• [Task prompt]:
Below are some entries. Repeat exactly the lines from the one with "For every named" through the one with "メンズ クロコダイル (813, 1310)", and only those.

• [Data for analysis]:

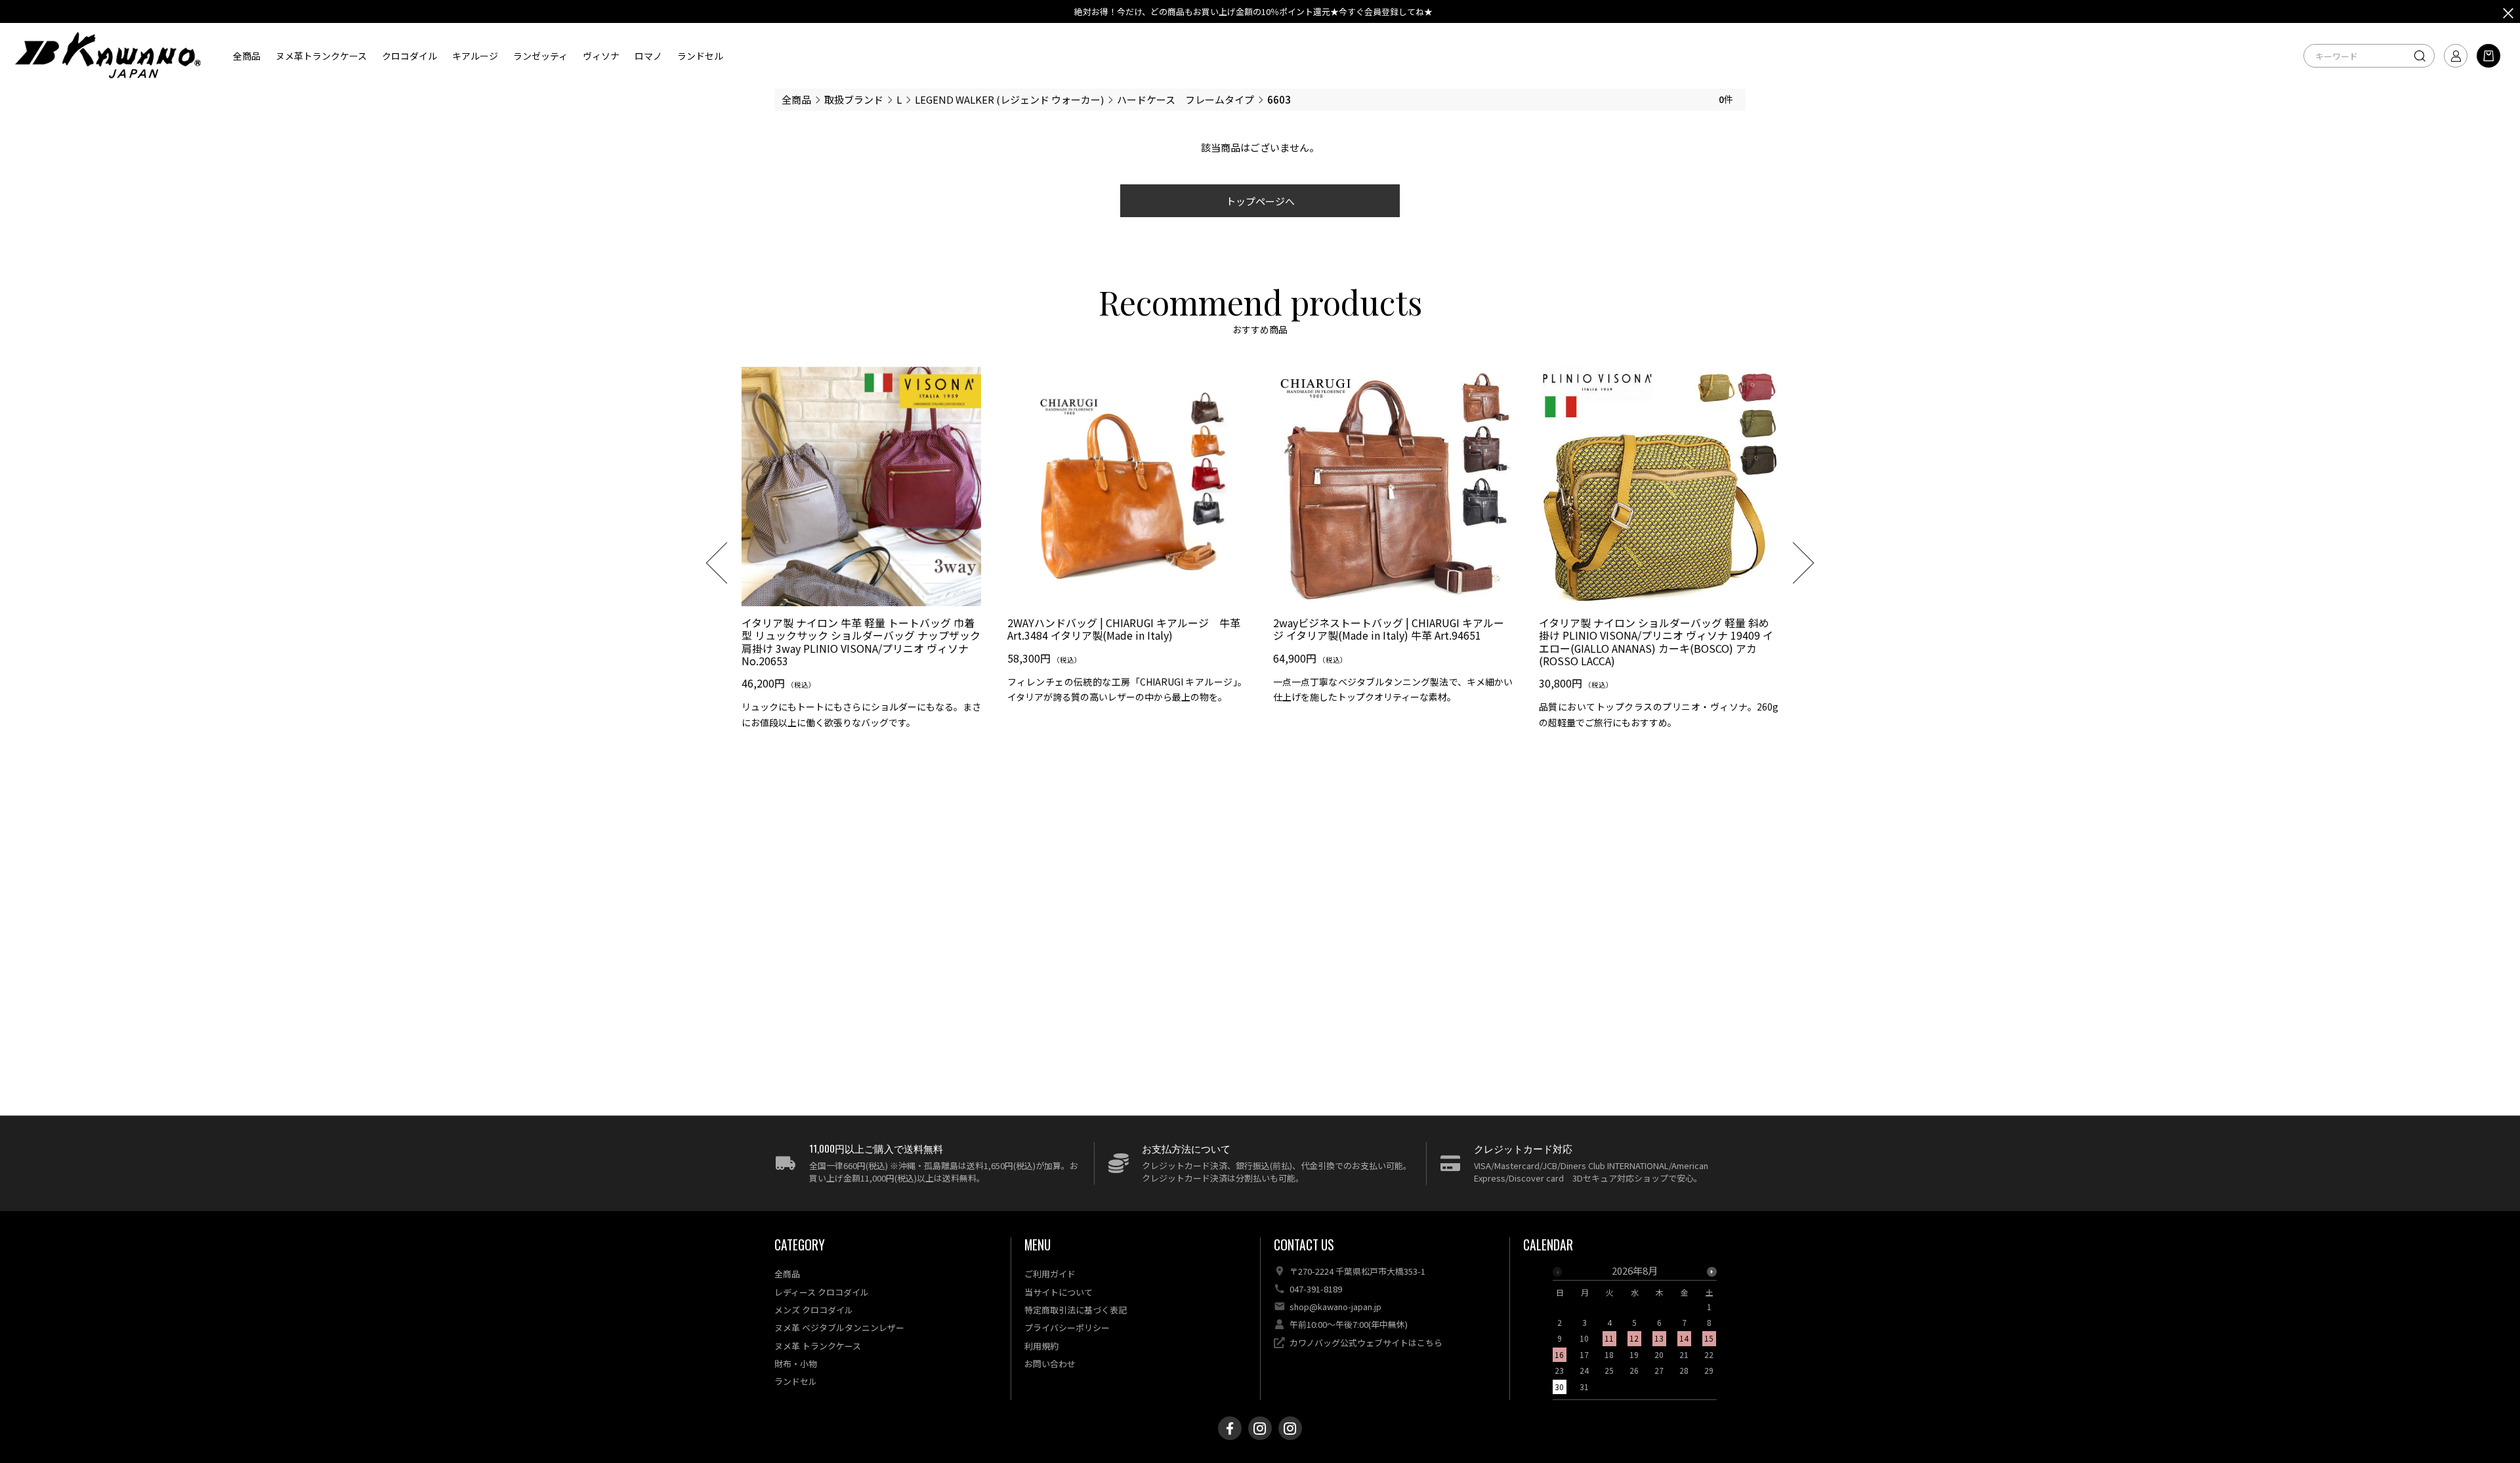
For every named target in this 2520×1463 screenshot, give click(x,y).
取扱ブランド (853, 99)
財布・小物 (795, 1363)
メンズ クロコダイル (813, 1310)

--

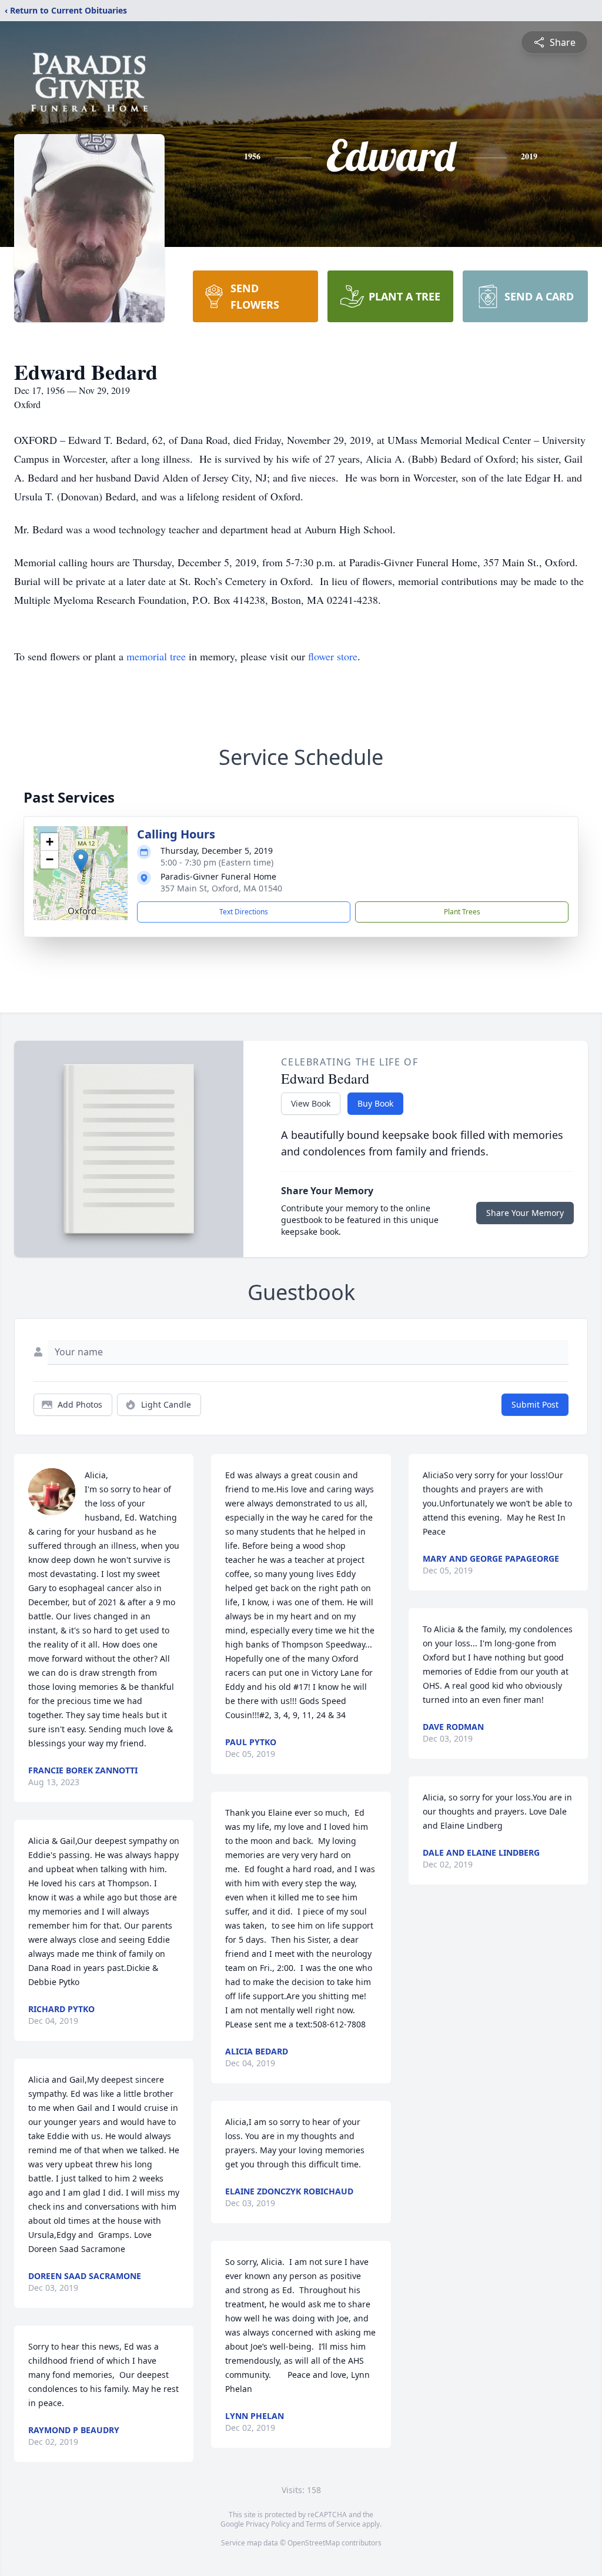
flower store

• [Response to this task]:
For every named target in this 2520×1463 screenshot, give click(x,y).
取扱ブランド (853, 99)
財布・小物 (795, 1363)
メンズ クロコダイル (813, 1310)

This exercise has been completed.